Friday, 27 August 2010

When it comes to the crotch...

Dan and I were in the car on the A30 to Penzance when he reached over, squeezed my fleecy knees and said Happy Anniversary. I'd had a wardrobe crisis earlier in the morning, brought on by the big knickers I knew I was going to have to wear post-surgery to keep the stomach together after lipo-modelling. I kept looking at them and thinking how tight they were; I needed something loose and comfortable to wear over them, but what? Everything I looked at promised to make me feel horribly constricted. In the end I kept on my leopard print pyjamas, matching dressing gown and added a pair of gold birkenstocks: think Wilma Flintstone meets the happy wanderer. I even had a knapsack on my back as I walked into St. Michael's. The backpack let the side down a bit — it was covered in dried mud because Dan had put it down in a cesspit at Port Eliot festival without thinking (oh darling! Happy Anniversary!) — but thankfully, my fashion cred was cranked up a notch by the addition of ted stockings and a delightful cotton gown, which on me looked like an NHS maxi dress. I was smokin'.
A nurse took me back to the F ward (I'm not swearing — it really is called F ward), the same one I'd been on six months ago when I had my mastectomy. I remembered the lovely lady who I'd met back in February; she used to work for Bishop Bill, as she called him. She told me stories about retired churchmen with extraordinarily long beards spending their spare time knitting, and about the nuns who used to work at the hospital until relatively recently. It had made me want to explore the history of the convent, the hospital and the nuns; I thought I might write a sort of Hayle equivalent to Jennifer Worth's Call the Midwife, her account of nuns looking after women in London's East End. I've since turned to writing about fruit and female self-esteem, but there's always the nuns on the table for later. 

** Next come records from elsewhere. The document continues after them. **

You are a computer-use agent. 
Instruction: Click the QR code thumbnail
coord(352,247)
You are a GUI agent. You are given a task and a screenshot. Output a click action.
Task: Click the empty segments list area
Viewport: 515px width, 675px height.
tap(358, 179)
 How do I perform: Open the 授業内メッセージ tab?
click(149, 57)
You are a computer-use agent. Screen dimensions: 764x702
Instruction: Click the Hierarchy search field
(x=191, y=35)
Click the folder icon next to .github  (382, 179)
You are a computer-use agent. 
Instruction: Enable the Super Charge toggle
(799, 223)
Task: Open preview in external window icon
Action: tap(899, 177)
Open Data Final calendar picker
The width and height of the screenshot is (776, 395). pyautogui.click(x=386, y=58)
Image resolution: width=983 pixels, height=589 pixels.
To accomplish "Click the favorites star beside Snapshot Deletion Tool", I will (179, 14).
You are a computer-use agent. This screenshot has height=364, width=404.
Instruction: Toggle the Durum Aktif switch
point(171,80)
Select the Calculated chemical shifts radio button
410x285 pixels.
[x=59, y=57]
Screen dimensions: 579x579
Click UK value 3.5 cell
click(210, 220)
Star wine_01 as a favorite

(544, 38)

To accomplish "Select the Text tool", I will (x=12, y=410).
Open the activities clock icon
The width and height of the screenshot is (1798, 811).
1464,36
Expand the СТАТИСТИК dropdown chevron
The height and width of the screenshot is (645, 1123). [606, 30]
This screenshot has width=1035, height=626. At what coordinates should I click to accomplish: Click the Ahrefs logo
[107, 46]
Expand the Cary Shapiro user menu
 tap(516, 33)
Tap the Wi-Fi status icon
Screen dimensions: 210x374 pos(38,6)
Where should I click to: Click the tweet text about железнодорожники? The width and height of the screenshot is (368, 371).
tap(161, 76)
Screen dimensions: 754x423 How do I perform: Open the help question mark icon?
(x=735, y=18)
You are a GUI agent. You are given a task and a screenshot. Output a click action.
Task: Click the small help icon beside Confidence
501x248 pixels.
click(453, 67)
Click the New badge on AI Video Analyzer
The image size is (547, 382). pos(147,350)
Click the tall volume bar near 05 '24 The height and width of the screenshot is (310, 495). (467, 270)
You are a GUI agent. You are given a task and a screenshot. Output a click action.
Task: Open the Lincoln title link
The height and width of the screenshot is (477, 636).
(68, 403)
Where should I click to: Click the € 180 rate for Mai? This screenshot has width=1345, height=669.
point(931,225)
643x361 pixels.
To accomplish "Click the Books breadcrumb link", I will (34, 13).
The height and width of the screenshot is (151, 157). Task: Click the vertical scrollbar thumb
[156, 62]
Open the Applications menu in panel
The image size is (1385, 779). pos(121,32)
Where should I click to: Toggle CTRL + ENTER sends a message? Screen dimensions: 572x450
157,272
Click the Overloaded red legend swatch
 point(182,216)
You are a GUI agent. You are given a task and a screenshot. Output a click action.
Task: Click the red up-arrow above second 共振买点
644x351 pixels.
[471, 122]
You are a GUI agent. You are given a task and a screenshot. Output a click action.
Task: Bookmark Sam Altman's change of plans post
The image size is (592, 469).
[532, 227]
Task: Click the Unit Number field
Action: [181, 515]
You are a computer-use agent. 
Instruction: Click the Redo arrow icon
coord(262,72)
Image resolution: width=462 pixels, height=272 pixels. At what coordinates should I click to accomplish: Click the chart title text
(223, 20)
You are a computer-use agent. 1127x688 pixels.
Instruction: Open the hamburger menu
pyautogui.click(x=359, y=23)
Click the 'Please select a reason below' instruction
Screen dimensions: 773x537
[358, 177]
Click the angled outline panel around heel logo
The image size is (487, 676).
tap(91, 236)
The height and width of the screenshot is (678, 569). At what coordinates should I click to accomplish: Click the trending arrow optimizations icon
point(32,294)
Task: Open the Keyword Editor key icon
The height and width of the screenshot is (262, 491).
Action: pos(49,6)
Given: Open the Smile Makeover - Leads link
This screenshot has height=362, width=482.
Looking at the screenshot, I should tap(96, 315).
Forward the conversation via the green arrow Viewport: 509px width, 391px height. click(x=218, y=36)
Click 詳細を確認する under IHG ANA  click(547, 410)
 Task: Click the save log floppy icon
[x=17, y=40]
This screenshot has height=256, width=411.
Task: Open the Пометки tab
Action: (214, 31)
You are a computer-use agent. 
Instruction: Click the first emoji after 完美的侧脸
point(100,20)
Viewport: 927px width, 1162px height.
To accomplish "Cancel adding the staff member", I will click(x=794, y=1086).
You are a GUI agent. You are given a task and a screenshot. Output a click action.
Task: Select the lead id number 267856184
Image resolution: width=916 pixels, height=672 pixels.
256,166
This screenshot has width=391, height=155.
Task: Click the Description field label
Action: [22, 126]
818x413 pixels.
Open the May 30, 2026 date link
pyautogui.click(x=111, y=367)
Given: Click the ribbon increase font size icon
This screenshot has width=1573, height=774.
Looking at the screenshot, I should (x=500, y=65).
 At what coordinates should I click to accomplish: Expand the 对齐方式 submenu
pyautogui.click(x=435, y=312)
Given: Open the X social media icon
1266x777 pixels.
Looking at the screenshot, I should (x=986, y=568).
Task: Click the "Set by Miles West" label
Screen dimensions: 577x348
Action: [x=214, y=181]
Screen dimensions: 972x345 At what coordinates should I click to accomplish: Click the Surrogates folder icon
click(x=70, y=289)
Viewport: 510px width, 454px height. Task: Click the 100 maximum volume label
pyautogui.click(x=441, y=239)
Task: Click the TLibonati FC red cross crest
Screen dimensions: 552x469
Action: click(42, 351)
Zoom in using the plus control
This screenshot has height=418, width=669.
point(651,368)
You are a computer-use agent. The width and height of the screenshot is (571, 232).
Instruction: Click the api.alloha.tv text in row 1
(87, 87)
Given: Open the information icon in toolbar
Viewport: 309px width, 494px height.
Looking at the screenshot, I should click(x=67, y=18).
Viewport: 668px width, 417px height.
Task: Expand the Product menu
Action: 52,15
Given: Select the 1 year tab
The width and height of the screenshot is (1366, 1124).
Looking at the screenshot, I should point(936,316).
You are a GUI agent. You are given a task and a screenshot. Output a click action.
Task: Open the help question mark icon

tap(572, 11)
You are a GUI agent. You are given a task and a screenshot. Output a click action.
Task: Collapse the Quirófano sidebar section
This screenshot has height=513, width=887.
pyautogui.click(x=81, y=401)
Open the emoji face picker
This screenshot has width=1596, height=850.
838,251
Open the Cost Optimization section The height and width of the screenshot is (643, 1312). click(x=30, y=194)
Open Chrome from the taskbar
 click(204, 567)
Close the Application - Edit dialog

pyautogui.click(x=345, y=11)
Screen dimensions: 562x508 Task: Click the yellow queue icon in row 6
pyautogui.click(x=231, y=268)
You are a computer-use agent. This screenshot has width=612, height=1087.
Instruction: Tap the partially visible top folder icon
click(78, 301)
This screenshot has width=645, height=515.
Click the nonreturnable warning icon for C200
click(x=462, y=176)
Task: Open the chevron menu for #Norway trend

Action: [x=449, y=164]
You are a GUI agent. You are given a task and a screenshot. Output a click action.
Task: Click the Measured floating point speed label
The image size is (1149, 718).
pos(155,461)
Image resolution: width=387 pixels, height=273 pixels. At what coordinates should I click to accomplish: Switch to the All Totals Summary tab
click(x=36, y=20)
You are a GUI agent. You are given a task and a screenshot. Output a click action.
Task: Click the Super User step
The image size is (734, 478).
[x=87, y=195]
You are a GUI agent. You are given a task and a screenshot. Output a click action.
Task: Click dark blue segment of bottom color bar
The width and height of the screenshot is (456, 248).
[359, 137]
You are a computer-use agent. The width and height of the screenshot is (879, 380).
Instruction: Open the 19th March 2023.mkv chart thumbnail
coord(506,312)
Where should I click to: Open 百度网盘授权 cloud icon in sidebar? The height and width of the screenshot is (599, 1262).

What I had appreciated so much about my stay last time — the people that I met in the hospital — was what held me together this time. I saw my favourite cheeky nurse; the Gruesome Twosome; and smiley Margaret to name a few, and also met some new characters, who told more great stories. I think my favourite is the one about the elderly auntie who used to have a weak bladder in the days when pants-to-the-knee were the norm. She cut holes in the crotch so that she wouldn't have to muck about with too much elastic when she needed a wee. The thought of customised bloomers drying on the line on a windy day is a vivid, if not exactly pleasant, one. I'm going to be drying pants-to-the-chest Victorian undies on the line soon myself. But I will be keeping the crotch intact.